### Text passage
<<<<
Another variable that predicted IM to school both ways herein was a higher frequency IM for visiting friends or performing out-of-school activities. The literature reveals how children with more independence to take a route to school also display more independence to go and perform their out-of-school activities, and to use public spaces in general [18,22,55]. Having house keys is an indicator related with the other variables that predicted IM both ways because, when parents decide to give their children house keys, they do so because they perceive their child as being responsible enough to receive this sign of autonomy (and they value this attitude). So they trust their child and their neighborhood. Hence they perceive fewer difficulties and show more willingness to encourage IM to school. Finally, the position that the child occupies among siblings also predicts IM to school both ways. In our conceptualization of IM in line with Bhosale [4], we considered that the child was still independent even if accompanied by his/her siblings.
One main aspect of the present study was the high participation rate of the schools in the city of Huesca (11 of 12 schools; 92%). Moreover, one highlighted contribution of this study is having analyzed three different forms of IM (no IM, IM one way and IM both ways). Unlike other research works, which have analyzed only IM one way, our study explored many variables associated with IM both ways, a type of IM that implies children’s greater independence. The present research results help to provide a better understanding of the variables that influence children’s IM and could be very useful for developing intervention proposals to encourage it. Certainly, parents are fundamental for their children’s greater IM, and the results offered herein allow us to advance in our knowledge about which family variables (both socio-demographic variables and parents’ perceptions) are related more with IM both ways. Indeed the results obtained herein stress that IM both ways is associated with three interlinking aspects linked with parents’ perceptions and attitudes, namely: greater parents’ willingness for their children to acquire IM, parents perceiving fewer difficulties in their neighborhood, and them evaluating their child as being more autonomous. It would be worthwhile making these variables the priority objective in interventions made with families to favor their children’s IM to school. Some parents’ fears, or the difficulty they perceive with their social setting, may also require making more marked changes in the way cities and communities are organized. In other cases, it might be necessary to revise with families some social rules about conducts associated with being a “good mother”/“good father” as some are possibly linked with their willingness, or not, for their children’s IM to school. It would also be worthwhile analyzing with parents the specific difficulties they have with their children’s IM both ways, what changes should be made in their neighborhood to reduce these difficulties, and to explore with parents what degree of autonomy they actually perceive of their children and how it can be increased by allowing them to see that, as their children grow, their autonomy must increase to favor their better psychosocial development.
>>>>
### Provided material
<<<<
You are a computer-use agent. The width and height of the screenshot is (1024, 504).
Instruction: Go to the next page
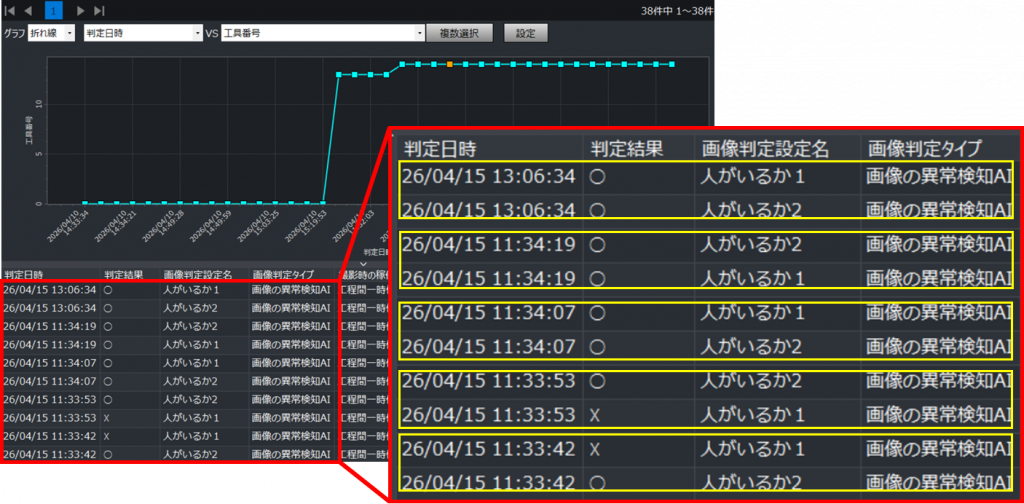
>>>>
### Goal of the exercise
Continue the text on children's independent mobility to school, starting right after its final sentence.

### Task output
In the social context in which this research was conducted, we believe that work is being done, and should continue to reach a public policy, to help reduce the perception of difficulty in a neighborhood (improved signposting, more policemen/women participating, more social participation by shop owners to offer children of contacting their parents when they face possible difficulties, parents themselves participating on corners in cities (encounter points), schools participating in IM to school, etc.). We also believe that we have to empower children, which is important to allow them to speak so they may participate in how they wish to develop their daily IM [56]. IM can be encouraged by facilitating socially enriching experiences like the possibility of getting around the city with siblings, peers and pets [57]. All this would doubtlessly entail improved quality of life for all citizens. In addition, cultural aspects linked to parental socialization styles and social norms should also be considered in future research. In this line, previous studies [58,59] have shown that cultural differences are related to differences in parental childrearing strategies and parental socialization goals. Taverna et al. [58] observed differences between German and Italian cultures in childrearing practices, and the levels of autonomy and independence that mothers expect in their children.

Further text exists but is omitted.